4

So here's an odd question. I'm working on a kNN problem and need to find the nearest neighbor. I'm looking into distance, but once again, I don't care about the actual distance, just which one is closest. However, since distance can't be negative, I need to either square or take the absolute value of the distance.

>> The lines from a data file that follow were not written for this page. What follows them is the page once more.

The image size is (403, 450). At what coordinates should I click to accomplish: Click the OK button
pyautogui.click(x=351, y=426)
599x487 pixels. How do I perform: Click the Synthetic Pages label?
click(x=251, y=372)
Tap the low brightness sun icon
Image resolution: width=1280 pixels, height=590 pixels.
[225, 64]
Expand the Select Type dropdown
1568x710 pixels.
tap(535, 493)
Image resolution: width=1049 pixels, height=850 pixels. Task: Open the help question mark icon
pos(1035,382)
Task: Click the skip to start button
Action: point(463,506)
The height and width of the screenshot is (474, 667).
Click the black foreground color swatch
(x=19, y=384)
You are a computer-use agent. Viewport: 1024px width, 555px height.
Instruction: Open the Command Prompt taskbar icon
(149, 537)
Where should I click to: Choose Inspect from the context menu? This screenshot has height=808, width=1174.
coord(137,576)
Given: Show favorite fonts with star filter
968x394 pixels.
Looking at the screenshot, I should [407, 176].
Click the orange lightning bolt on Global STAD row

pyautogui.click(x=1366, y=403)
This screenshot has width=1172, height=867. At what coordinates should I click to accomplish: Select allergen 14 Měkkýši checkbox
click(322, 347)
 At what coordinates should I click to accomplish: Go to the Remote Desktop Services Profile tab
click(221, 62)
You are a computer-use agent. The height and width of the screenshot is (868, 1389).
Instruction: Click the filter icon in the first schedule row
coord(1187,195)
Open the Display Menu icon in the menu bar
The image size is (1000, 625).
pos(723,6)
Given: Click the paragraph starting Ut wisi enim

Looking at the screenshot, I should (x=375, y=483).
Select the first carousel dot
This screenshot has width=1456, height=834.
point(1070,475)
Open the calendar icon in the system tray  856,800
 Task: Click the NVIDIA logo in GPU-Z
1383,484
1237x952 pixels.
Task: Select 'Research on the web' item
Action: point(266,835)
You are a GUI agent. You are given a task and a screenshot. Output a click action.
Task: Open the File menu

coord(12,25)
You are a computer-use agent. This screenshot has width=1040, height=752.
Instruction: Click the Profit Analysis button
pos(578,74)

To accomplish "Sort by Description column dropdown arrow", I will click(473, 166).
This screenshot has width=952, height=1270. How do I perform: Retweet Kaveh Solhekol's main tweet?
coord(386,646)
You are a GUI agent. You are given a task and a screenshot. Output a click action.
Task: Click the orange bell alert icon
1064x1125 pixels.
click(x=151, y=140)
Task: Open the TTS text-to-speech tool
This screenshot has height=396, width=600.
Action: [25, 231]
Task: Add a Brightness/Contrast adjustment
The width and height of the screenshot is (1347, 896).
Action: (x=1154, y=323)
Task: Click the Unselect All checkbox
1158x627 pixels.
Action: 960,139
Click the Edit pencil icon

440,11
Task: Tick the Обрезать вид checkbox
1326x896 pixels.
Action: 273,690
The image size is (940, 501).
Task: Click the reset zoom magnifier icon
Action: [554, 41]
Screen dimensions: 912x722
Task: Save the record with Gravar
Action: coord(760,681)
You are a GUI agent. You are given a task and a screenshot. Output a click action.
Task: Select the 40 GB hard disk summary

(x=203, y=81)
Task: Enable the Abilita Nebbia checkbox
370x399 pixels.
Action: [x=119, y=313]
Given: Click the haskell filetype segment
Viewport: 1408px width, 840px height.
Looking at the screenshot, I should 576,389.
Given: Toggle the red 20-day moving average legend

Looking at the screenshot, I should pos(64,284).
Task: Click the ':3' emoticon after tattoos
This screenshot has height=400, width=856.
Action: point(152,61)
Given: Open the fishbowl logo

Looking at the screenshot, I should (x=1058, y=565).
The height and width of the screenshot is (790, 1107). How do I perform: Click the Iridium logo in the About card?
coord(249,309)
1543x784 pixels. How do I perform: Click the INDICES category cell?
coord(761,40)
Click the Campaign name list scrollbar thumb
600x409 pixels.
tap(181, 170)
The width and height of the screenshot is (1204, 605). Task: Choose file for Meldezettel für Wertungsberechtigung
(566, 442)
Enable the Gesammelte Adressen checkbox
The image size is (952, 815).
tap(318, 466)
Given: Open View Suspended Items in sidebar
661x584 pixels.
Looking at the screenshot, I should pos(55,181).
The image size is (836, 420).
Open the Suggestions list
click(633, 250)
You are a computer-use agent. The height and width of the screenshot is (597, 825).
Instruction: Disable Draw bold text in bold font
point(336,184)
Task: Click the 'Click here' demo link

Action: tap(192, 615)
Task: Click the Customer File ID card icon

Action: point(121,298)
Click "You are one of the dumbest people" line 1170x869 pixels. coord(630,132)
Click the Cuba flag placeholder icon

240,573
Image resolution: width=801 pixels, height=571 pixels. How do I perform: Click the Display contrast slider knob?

So here are two options for how to accomplish this:

//note: it's been abstracted for multiple dimensions (not just x and y)
for(int i = 0; i < (numAttributes - 1); i++)
{
    distance += Math.pow((a.value(i) - b.value(i)), 2);
}

and

//note: it's been abstracted for multiple dimensions (not just x and y)
for(int i = 0; i < (numAttributes - 1); i++)
{
    distance += Math.abs(a.value(i) - b.value(i));
}

My question is which is faster. Since this is a data mining application, I want it to be able to process the information as quickly as possible. And while I understand, that in the guts, a power of two can be implemented with a shift, I'm not sure this is the case in such a high level language like Java where it gets translated for the JVM. Is there a reason why one is better than the other?

  • 2
    Which is faster? How about you time them both and find out? Or compile the two lines and see which one generated more instructions. – Tdorno Apr 30 '15 at 00:35
  • 1
    doesn't using the L1 norm vs the L2 norm have statistical implications? – Transcendence Apr 30 '15 at 00:37
  • After timing it, I came out with the absolute value as faster, but this seems to contradict what I thought would be the case with the shift capability in low level assembly. I would have thought that the JVM would have caught that. Is there a reason why it's so much slower to find the power of 2? Is there a reason a shift would be so slow in Java? After all, it seems to be only half as fast in C++ (compared to three times as fast in Java). – Mackenzie Bodily Apr 30 '15 at 01:02
  • 3
    What? Math.pow(..., 2) isn't anything to do with shifting, and doesn't compute powers of two (which would be Math.pow(2, ...)) – user253751 Apr 30 '15 at 01:31
  • 2
    Note that *you will get different results* with both of these. If you're implementing an algorithm that requires squaring, then using abs isn't just faster, it's *wrong* (although depending on lots of things, it might be a good enough approximation). – user253751 Apr 30 '15 at 01:32
  • 3
    **1.** You cannot compute a _square_ with a single shift. You can compute _an integer power of 2_ with a shift, but that's of no use here. **2.** I expect `Math.abs(d)` to be _much_ faster than `Math.pow(d, 2)`. Why? Because `abs` should map to a single AND that clears the sign bit, while `pow(, 2)` maps at best to a multiplication and at worst to an actual function call to `pow`. **3.** immibis is right: L1 and L2 norms have very different properties; In particular L2 is differentiable everywhere, while L1 is not (the spike at 0), which leads to a whole host of problems in some applications. – Iwillnotexist Idonotexist Apr 30 '15 at 01:43
  • @IwillnotexistIdonotexist "abs should map to a single AND" - HOW? – apangin Apr 30 '15 at 08:21
  • 1
    @apangin If you read up on the IEEE-754 floating-point number representation you'll learn it's essentially a _sign_-and-(_magnitude_-times-2-to-the-power-of-_exponent_) representation. For that reason, clearing the sign bit is sufficient to get the absolute value. – Iwillnotexist Idonotexist Apr 30 '15 at 10:09

1 Answers1

5

First, consider vectors A=[0,0,0], B=[1,1,1], C=[0,0,2]. Which one is closer to A? Is it B or C? Actually, caring about the distance measure is absolutely crucial in kNN. And we are only talking about Manhattan and euclidean distances. You could, by example, use the cosine similarity as well, and you should select the distance measure carefully, taking the into account the knowledge you have about your data.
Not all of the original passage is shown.